Data section start

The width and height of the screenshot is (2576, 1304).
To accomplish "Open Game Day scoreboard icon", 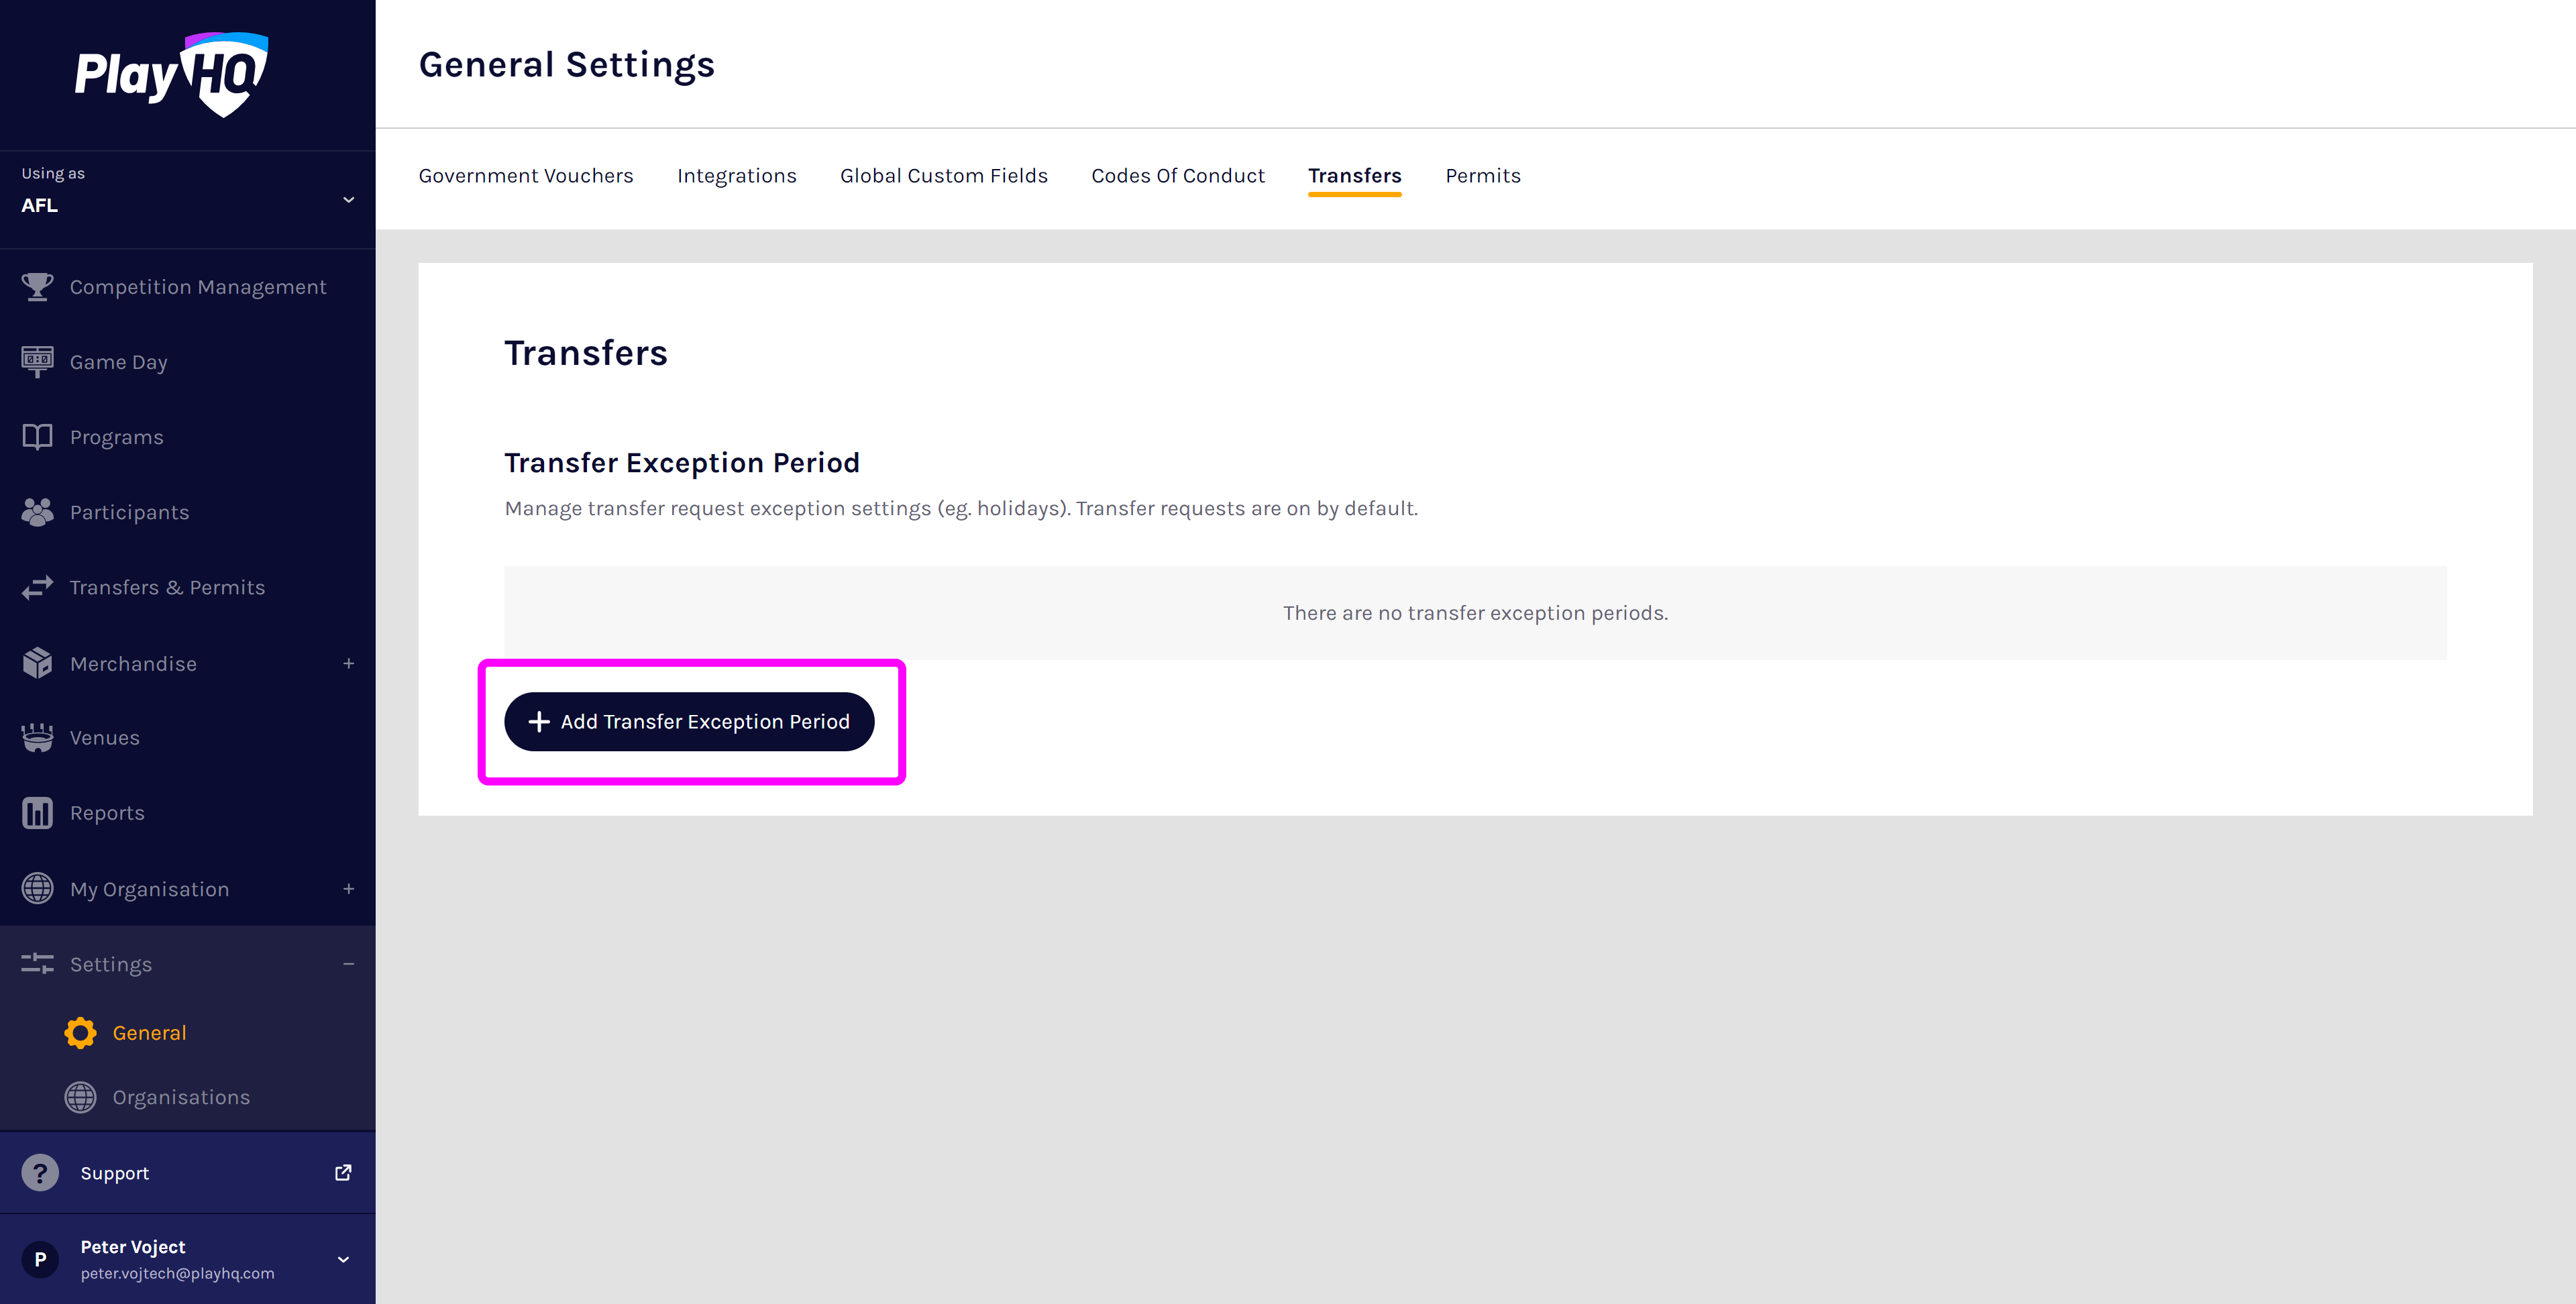I will point(37,361).
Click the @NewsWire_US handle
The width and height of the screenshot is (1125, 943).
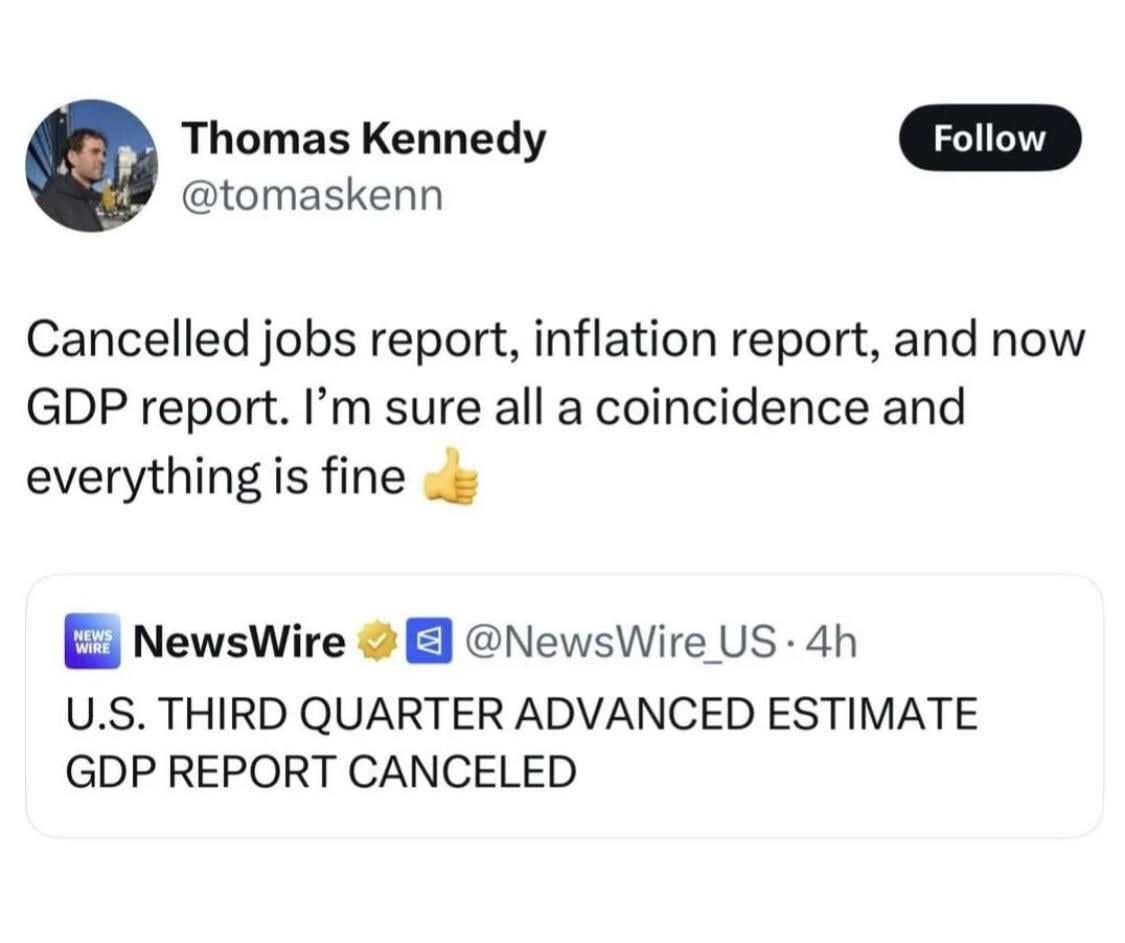click(x=614, y=642)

Data section end

• Goal of the exercise
To answer, repeat exactly the lines from the line containing "Click the @NewsWire_US handle" through the last line of the data above, leaving out all pictures.

• Result for this task
Click the @NewsWire_US handle
The width and height of the screenshot is (1125, 943).
click(x=614, y=642)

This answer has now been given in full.